Many HIV+ May Not Take Life-Saving Drugs: Study
April 23, 2003
An analysis of HIV-infected patients who died at one Texas hospital in 1999-2000 found that more than half of them were not taking highly active antiretroviral therapy. "I was really startled to see that so many patients were not on HIV therapy in an era when it's supposed to be widespread, and access is there," said the study's lead author, Dr. Mamta K. Jain of the University of Texas Southwestern Medical Center-Dallas. The full report, "Changes in Mortality Related to Human Immunodeficiency Virus Infection: Comparative Analysis of Inpatient Deaths in 1995 and in 1999-2000," was published in the journal Clinical Infectious Diseases (2003;36(8):1030-1038).Adapted from:
The researchers compared HIV-positive patients who died in 1995 (before HAART availability) to those who died in 1999-2000. They also assessed whether or not patients in the later group were taking HAART. Jain's team evaluated 200 HIV/AIDS patients -- 112 who died in 1995 and 88 who died in 1999-2000.
Despite "widespread availability" of HAART, only 48 percent of patients who died in 1999-2000 were taking HAART at the time of death, the authors reported.
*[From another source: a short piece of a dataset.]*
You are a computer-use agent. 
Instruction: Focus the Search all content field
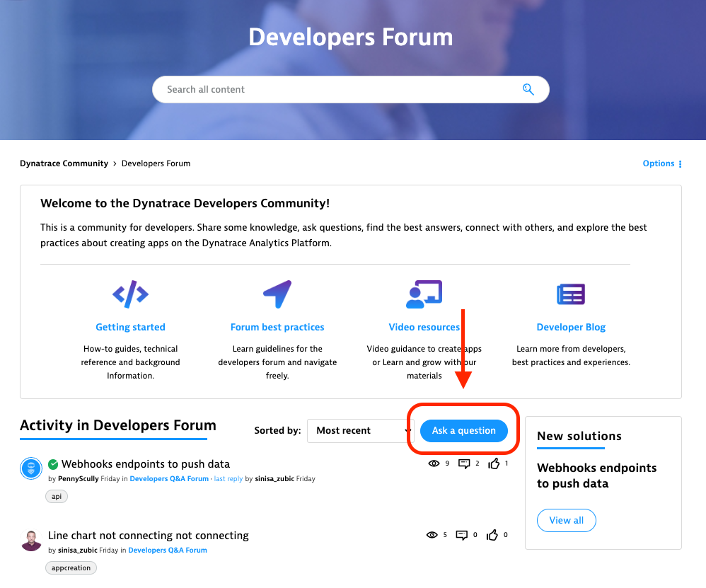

The main reasons the patients were not taking the drugs were an inability to adhere to the treatment regimen and an HIV diagnosis less than six months prior to death. Other reasons included an inability to tolerate the drugs due to underlying liver disease, the study indicates.
Another finding of the study is that many HIV-infected individuals not receiving HAART were minorities. Nine out of 12 patients who were diagnosed with HIV shortly before death, and 12 of 18 patients who did not take HAART as prescribed, were black or Hispanic, the authors wrote.
The team did see a decline in the number of people dying due to HIV. However, AIDS-defining illnesses, such as Pneumocystis carinii pneumonia, were still an important cause of death in patients not taking HAART, according to the report.
"I don't want to paint a gloomy picture," Jain said. "Definitely, the number of cases of patients dying with AIDS has decreased radically. But we were expecting to see a change in the types of diseases people were dying from, and we didn't see that. I think this study is important because, if you look at the HIV/AIDS literature, you see these dramatic changes, and people are living longer ... but I think we kind of lose sight of the fact that there are still areas in the country that still are seeing a lot of the same problems that we did prior to HAART being available."
Last year, CDC estimated that up to one-third of the nation's 850,000-950,000 HIV-positive people do not appear to be receiving treatment.